Back in July, many pundits were anticipating higher oil prices. For example, here's a July 1 financial media headline: "Why oil's surge is far from over, and $100 per barrel could be in the cards."
Then, on July 6, a high-profile economist predicted a price of $150 a barrel. Four websites -- TheStreet.com, OiPrice.com, Fox Business and Seeking Alpha -- featured this forecast in their headlines.
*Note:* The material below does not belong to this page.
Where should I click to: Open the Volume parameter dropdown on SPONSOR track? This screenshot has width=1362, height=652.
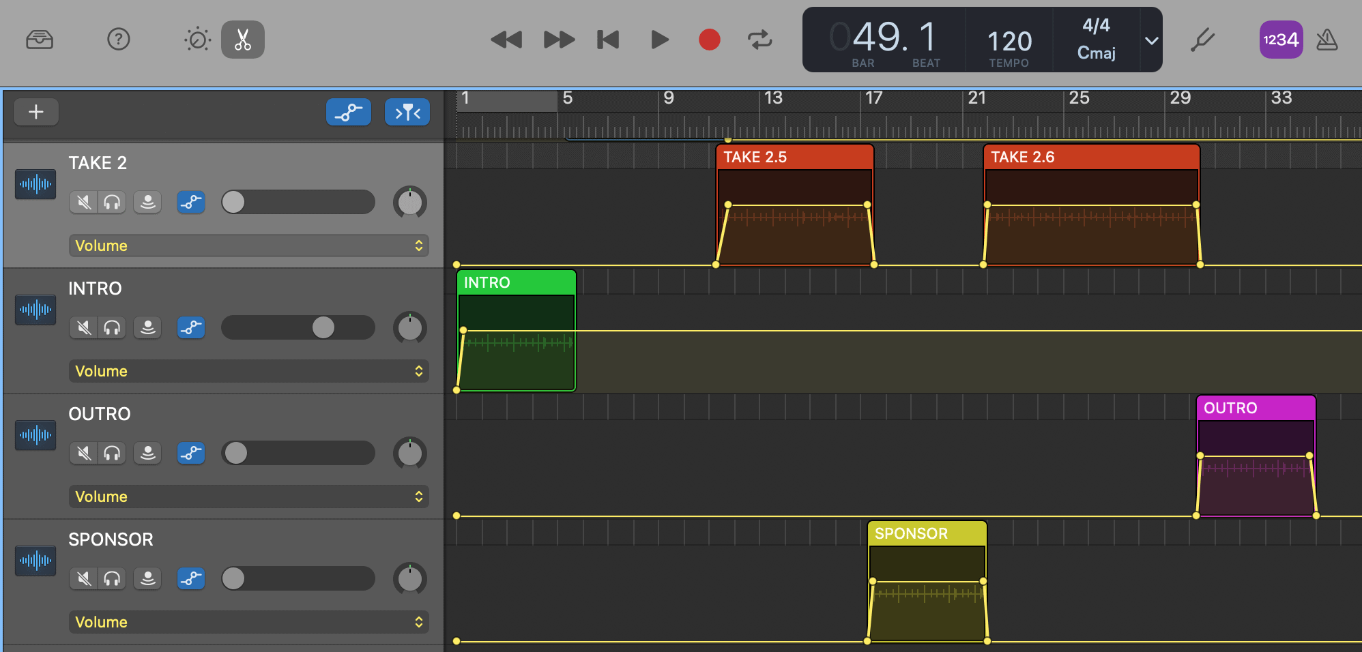click(x=248, y=622)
By contrast, the Aug. 3 Elliott Wave Financial Forecast took a different stance, as revealed by this chart and commentary:
We've been waiting patiently for the next opportunity to identify a reversal, and that juncture appears to be at hand. As shown on the chart, oil carried to $75.27 on July 3, coincident with a rise in trader optimism to 89% (trade-futures.com), the highest level since the January high (96%). Oil then traced out five waves down to $67.03 on July 17, providing the initial indication of a trend change. A three-day bounce retraced half of the prior decline, and then prices moved net sideways until July 30. Observe on the bottom graph on the chart that while oil moved sideways, traders become more optimistic.
Indeed, oil prices hit a high two months later, and have been on a slippery path downward ever since.
Here's a Dec. 20 update from CNBC:
Shortly before noon, U.S. crude fell about 5 percent to $45.67 a barrel, its weakest price since August 2017. The contract was last trading $2.02 lower at $46.15, a 4.2 percent loss.
Meanwhile, Brent crude plunged to a fresh 15-month low at $54.54 at midday. The international benchmark for oil prices was down 3.4 percent, or $1.92, at $55.32. Oil prices have now fallen more than 35 percent from their 52-week highs in early October.